TASK OBJECTIVE: Copy exactly. Begin with the line that contains "The image size" and stop after the last line of the records.

DATASET RECORDS:
┄┄┄┄┄┄

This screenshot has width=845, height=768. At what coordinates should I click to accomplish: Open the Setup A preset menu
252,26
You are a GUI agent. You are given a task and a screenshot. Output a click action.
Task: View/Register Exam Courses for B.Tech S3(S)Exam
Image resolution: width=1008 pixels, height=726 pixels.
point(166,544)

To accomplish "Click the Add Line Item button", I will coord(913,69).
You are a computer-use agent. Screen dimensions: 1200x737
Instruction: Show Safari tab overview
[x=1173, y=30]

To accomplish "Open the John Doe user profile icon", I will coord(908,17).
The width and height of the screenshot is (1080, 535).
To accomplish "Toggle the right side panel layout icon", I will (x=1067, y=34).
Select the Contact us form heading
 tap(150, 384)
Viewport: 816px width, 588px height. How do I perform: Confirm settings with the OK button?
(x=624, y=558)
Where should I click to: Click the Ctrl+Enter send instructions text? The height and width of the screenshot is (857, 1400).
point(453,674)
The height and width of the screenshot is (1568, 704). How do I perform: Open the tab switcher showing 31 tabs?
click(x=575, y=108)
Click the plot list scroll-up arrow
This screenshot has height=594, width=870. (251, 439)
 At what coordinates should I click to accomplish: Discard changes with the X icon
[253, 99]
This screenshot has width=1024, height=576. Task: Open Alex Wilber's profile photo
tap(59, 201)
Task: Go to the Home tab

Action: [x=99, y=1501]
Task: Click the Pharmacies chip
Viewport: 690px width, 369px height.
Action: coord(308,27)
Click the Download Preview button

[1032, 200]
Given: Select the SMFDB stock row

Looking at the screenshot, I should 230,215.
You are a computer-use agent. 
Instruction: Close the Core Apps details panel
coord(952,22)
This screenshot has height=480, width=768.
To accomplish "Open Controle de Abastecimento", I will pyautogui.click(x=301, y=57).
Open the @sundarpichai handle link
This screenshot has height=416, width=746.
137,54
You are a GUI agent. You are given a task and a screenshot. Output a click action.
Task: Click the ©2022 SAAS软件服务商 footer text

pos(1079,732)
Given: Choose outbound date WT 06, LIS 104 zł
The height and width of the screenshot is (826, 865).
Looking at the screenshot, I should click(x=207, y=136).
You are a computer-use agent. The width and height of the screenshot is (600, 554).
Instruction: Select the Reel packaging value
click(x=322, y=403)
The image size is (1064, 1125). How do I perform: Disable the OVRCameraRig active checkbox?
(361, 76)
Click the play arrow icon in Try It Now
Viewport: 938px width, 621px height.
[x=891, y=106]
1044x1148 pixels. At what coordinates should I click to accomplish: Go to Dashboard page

┄┄┄┄┄┄

YOUR RESPONSE:
The image size is (1064, 1125). How do I perform: Disable the OVRCameraRig active checkbox?
(361, 76)
Click the play arrow icon in Try It Now
Viewport: 938px width, 621px height.
[x=891, y=106]
1044x1148 pixels. At what coordinates should I click to accomplish: Go to Dashboard page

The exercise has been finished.